Q: Could you recommend an environmentally friendly wine? And what do you think of Tetra Pak and plastic alternatives to glass?
A: Have a drink and get comfy, my friend. The wine packaging debate is more muddled than your mind after an evening of heavy guzzling.
Walk into an LCBO and you’ll notice all the slick propaganda, er, educational booklets promoting Tetra Pak wines as squeaky-green. Their main selling point is that they’re lighter and more can fit on a truck, saving tons of greenhouse gases. One major life-cycle assessment found that Tetra Paks won the bar brawl against both glass and plastic PET (#1) bottles on this front (PET was closer to glass in its footprint), but – surprise, surprise – the report was funded by Tetra Pak.
Still, the 2006 study was fairly comprehensive and factored in the energy and GHGs involved in producing the raw materials for each, turning them into containers, transporting them to the winery, shipping the filled containers to distribution centres and finally ditching the empty vessels once you’re done getting sauced. (FYI, the report didn’t factor in the pollution involved in getting those containers to your local liquor store.)
But it glosses over dirty details like the fact that most of the cartons end up clogging landfill. Naturally, the Tetra Pak-funded study says its poor recycling status isn’t a big deal since the cartons flatten out in landfill (plus it severely lowballed glass recycling rates in its “estimates”). But the real numbers have been pretty telling. Only 14 per cent of these cartons were recycled in 06 in Ontario. Blue-binning of glass on the other hand is closer to 70 per cent.

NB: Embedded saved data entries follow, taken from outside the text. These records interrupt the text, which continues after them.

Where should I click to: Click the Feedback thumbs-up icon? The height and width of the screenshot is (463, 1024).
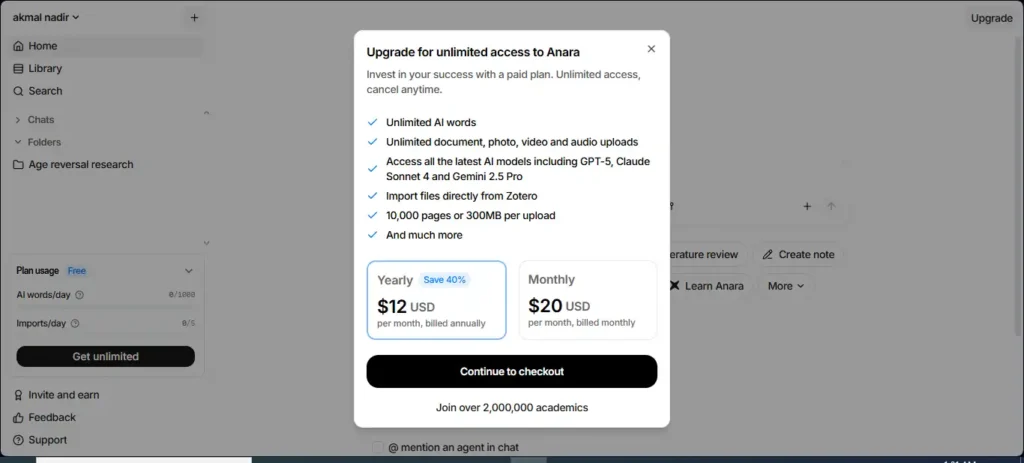[x=18, y=418]
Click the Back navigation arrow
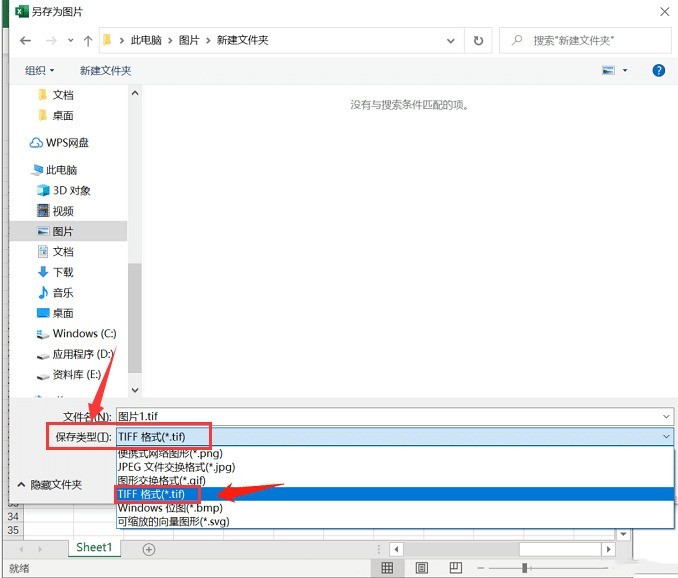 25,41
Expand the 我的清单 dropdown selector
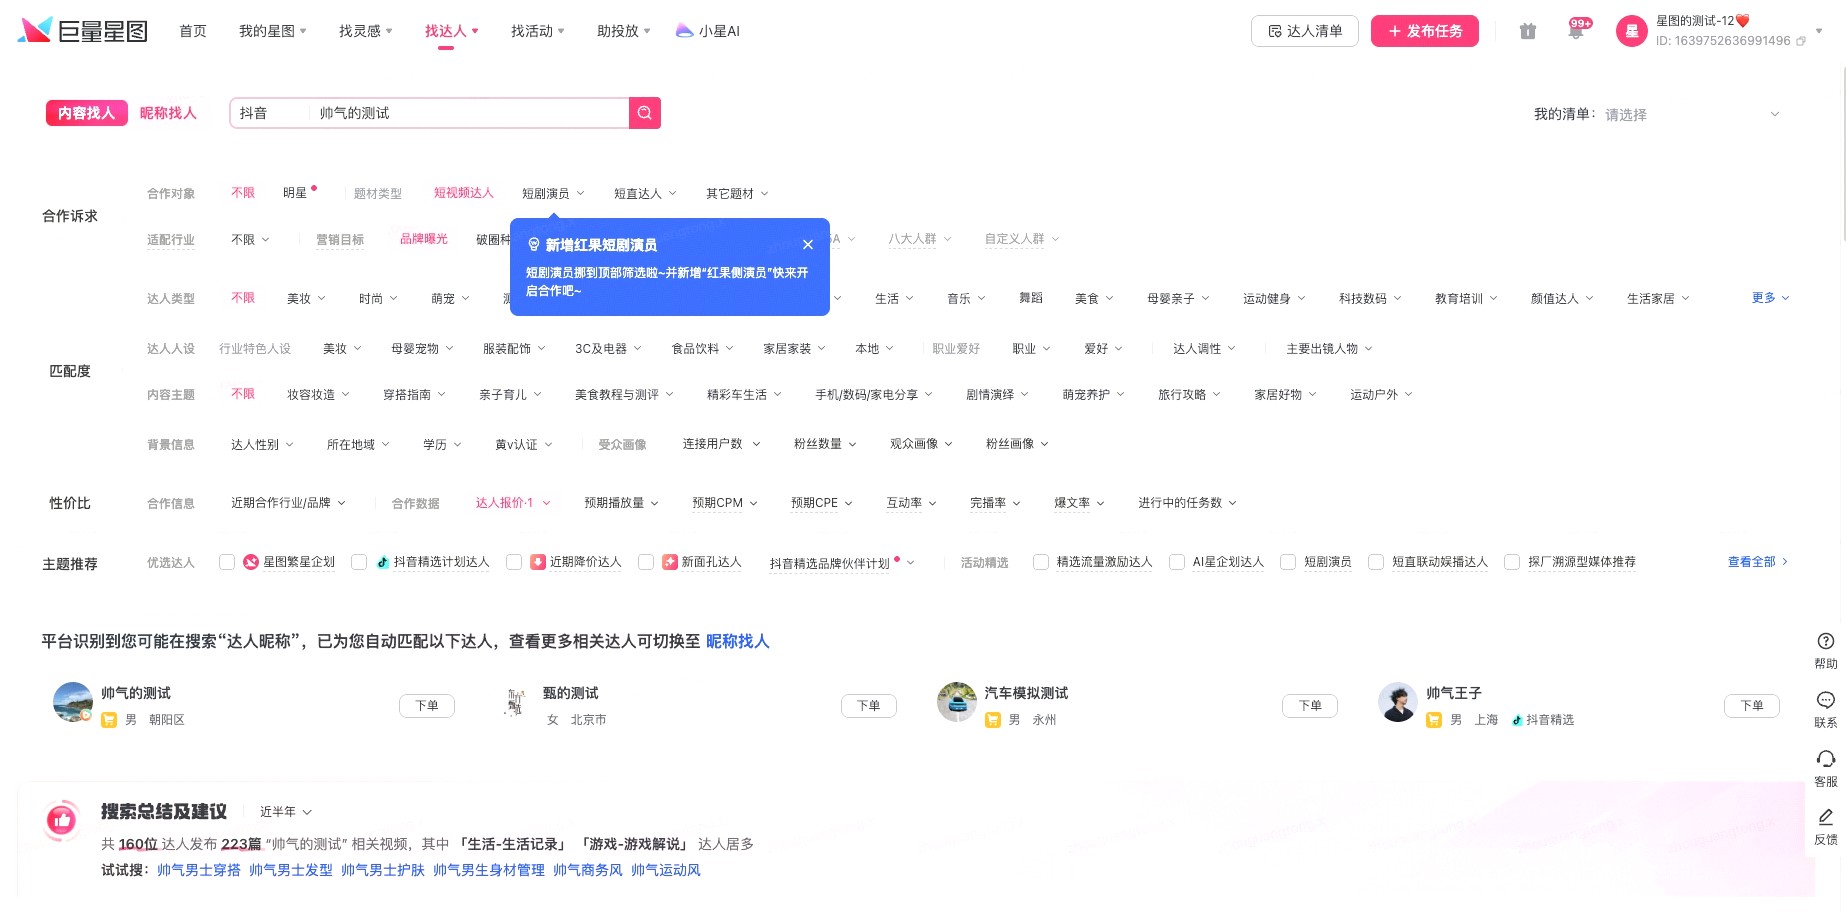The image size is (1846, 913). (1692, 114)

These stats are bound to improve now that The Beer Store is taking back booze containers of all shapes and sizes (though Tetra and PET take-back is still weak), but, city recycling manager Geoff Rathbone says, regardless of how many are recycled, Tetra Paks are straight-up wasteful because only the paper part is recycled (into tissues). The plastic and aluminum get trashed because they’re too pricey to separate. Councillor Gord Perks has called the Tetra Pak the Hummer of the packaging world. (For more on the LCBO’s motives for pushing this type of packaging so aggressively, check out my podcast.)

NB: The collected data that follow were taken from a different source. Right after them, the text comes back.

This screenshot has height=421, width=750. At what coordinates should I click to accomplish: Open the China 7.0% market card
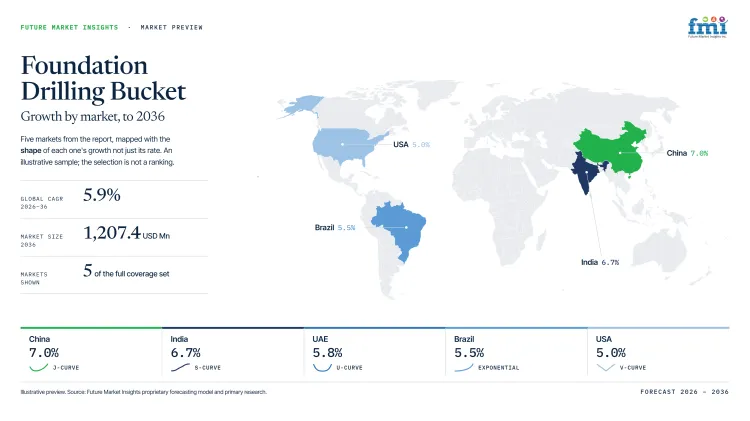(x=91, y=353)
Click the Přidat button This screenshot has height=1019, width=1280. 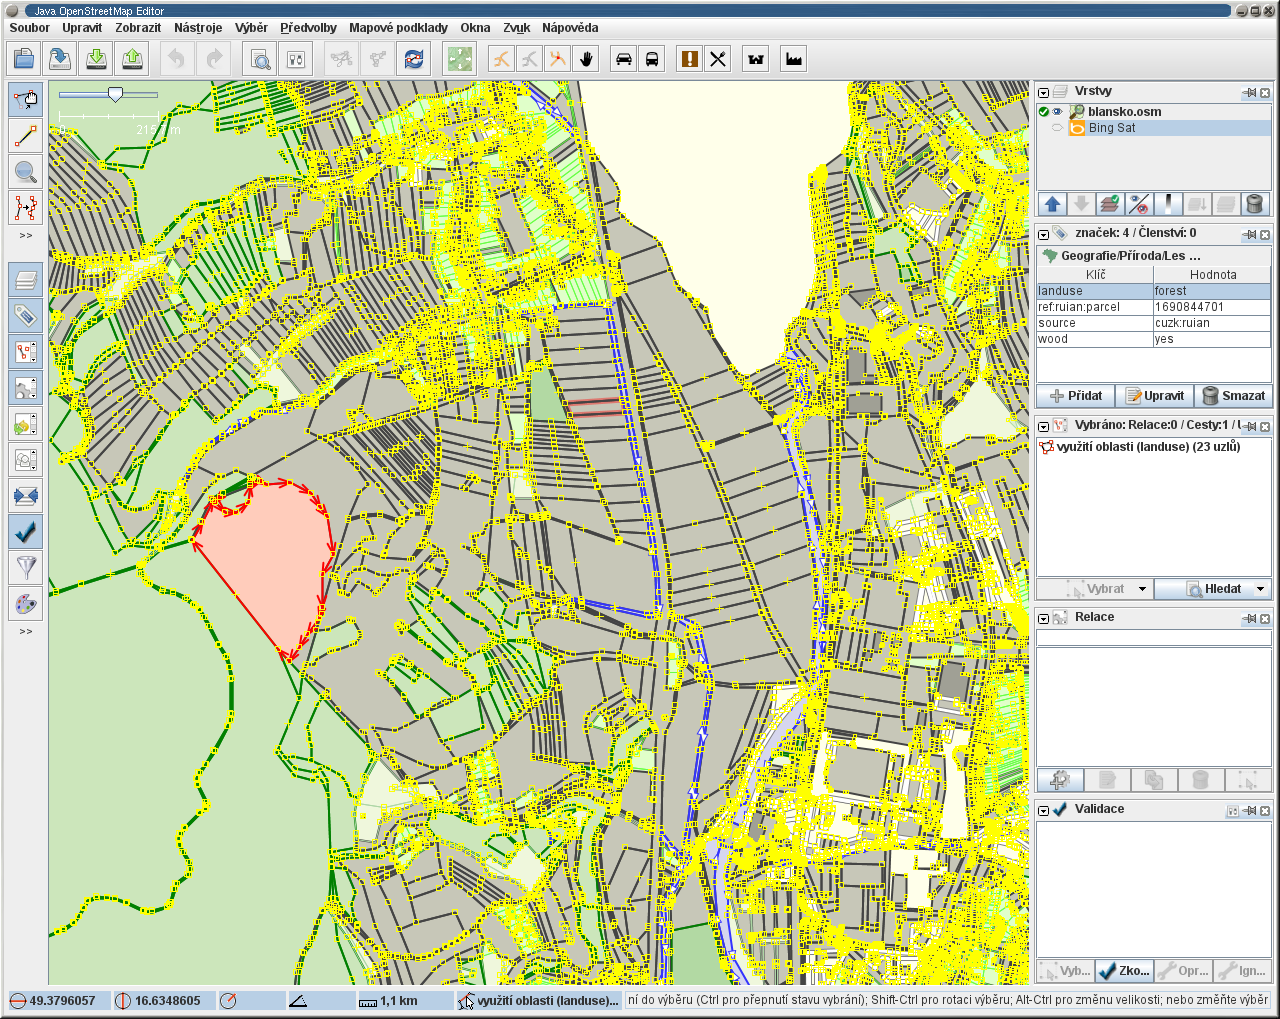point(1076,396)
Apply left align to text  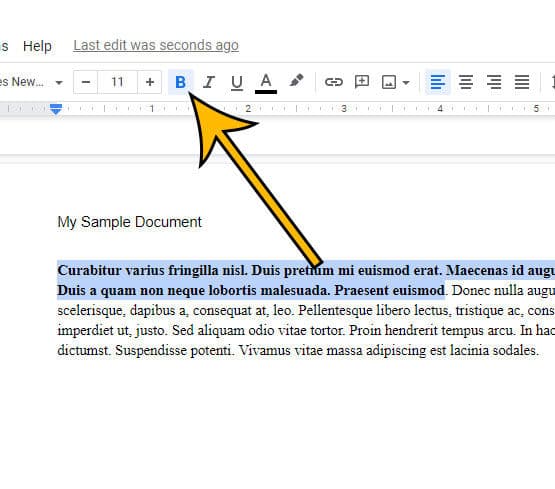point(437,82)
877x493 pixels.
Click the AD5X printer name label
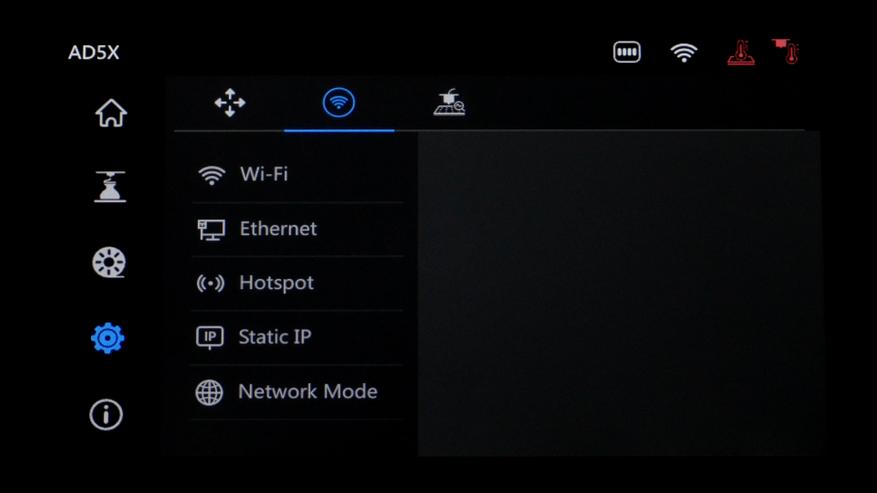point(93,53)
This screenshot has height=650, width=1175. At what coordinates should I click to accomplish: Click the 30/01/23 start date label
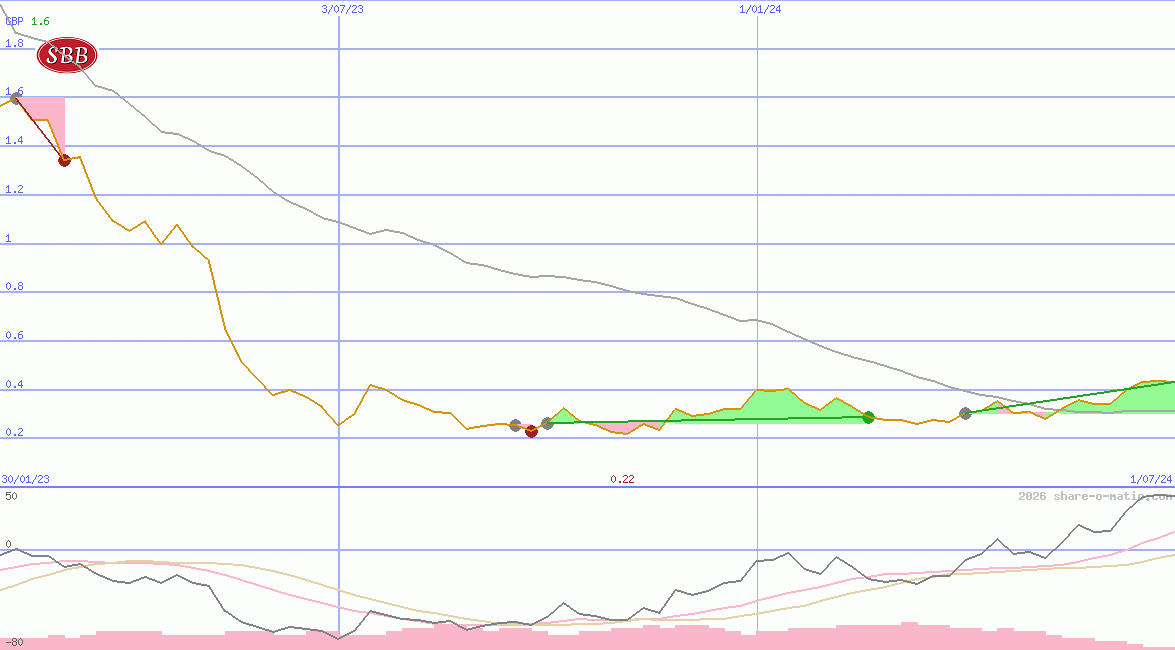[x=25, y=479]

Glass is still a fave with greenies since it’s inert and can be recycled pretty much indefinitely, but it ain’t perfect. Very little of it gets made back into glass (most ends up as fibreglass insulation), but that number will jump now that a brand new glass recycler is opening its doors in Brampton. (Tetras will still be shipped to Michigan.) Just keep in mind that clear glass is easier to recycle into new glass than coloured, so try to buy wine in clear bottles.
Whatever container you deem the greenest, it still has to be filled with the most sophisticated of social lubricants. Which wines can call themselves tree-huggers (or -planters) and how? A few categories to look out for.

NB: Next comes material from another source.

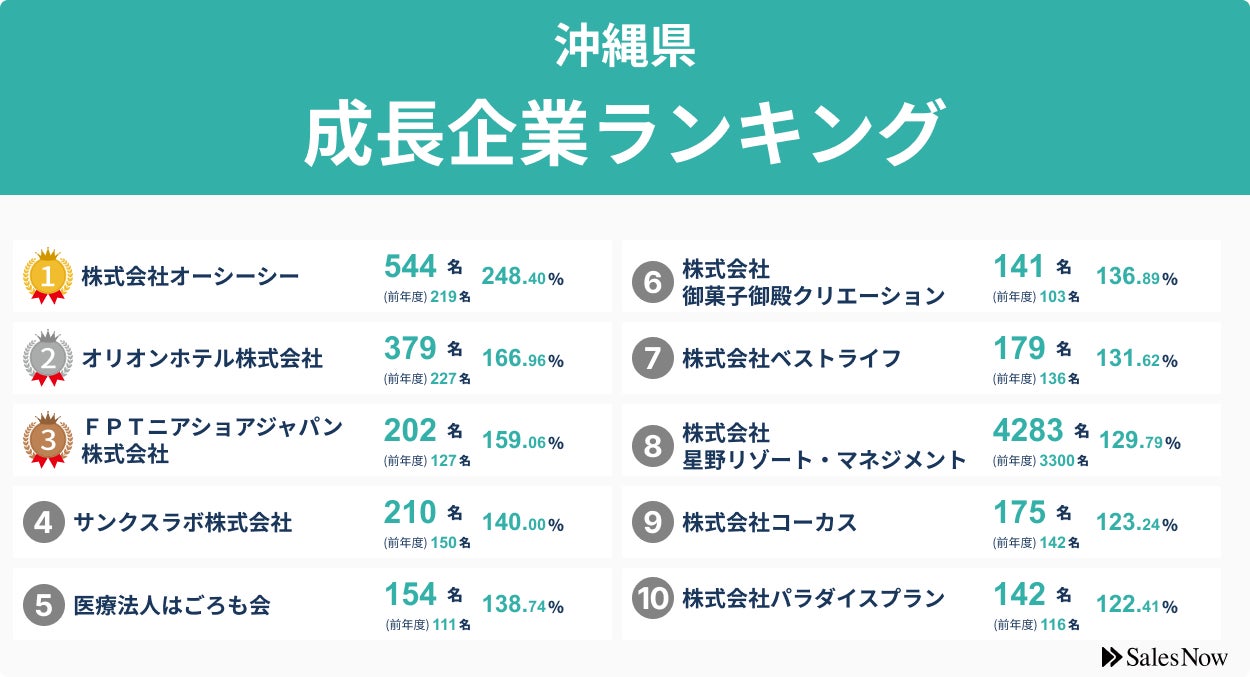Click the SalesNow logo
Image resolution: width=1250 pixels, height=677 pixels.
pyautogui.click(x=1164, y=657)
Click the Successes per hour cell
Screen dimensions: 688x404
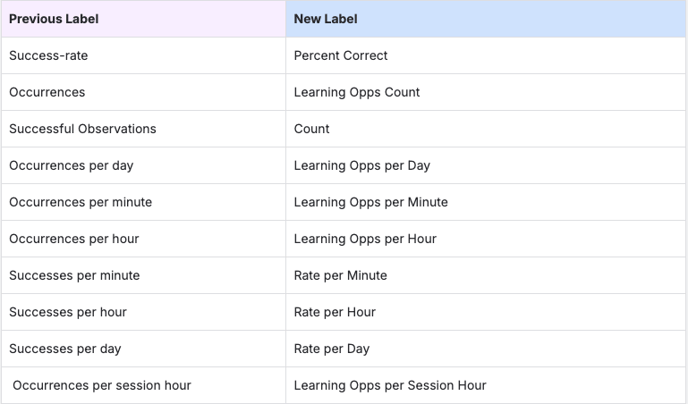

First there are your certified organic wines. Keep in mind that American wines can’t call themselves certified organic unless they’re totally free of sulfites (tough when totally sulfite-free products go skunky fast), so most organic wines just say “made from organic grapes” and use only trace amounts of sulfites. In this domain you’ll find great bottles like California-grown Bonterra (made by earth-conscious Fetzer). Frogpond Farm is Ontario’s only certified organic wine; you can only buy it online (www.frogpondfarm.ca).
Truth is, you might only find a couple of organic wines at your local liquor store, but the LCBO has about 50 in its vault (see www.lcbo.com). If you want to order one, just let them know (they’ll do it for $15 bottles and up). Note that some Euro wines don’t tell you they’re organic on the front label, like Château Chavrignac, which has been fully organic since 1964.
Beyond organic, many eco-heads will only slug back a bottle if it’s made close to home. Locavores should be sure to select wines that go that extra green mile, like Henry of Pelham, certified by Local Food Plus. The energy- and water-saving winery uses compost instead of petrol-based fertilizers and minimizes synthetic spraying. Stratus has the province’s only LEED-certified winery. Pelee Island uses integrated pest management techniques supported by WWF. Tawse, EastDell and Flat Rock Cellars are also earth-lovin’ brands.
Plantatree Wine is sort of a hybrid. Bottled in Mississauga (in recyclable PET), the wine’s made in California using minimal synthetics and plenty of sustainable practices. It’s shipped here in bulk to avoid trucking packaging. And as the name indicates, one tree is planted in Sudbury for every bottle purchased (better than the one-tree-for-four-bottles ratio of non-organic French Rabbit wines from France).
DIY winos will be happy to hear the greenest strategy is to make your own inebriant. You refill your glass bottles, and you can use certified-biodynamic St. Catharines-grown grape juice (www.feast-of-fields.ca). It’s also at Fermentations on Danforth. Now drink up!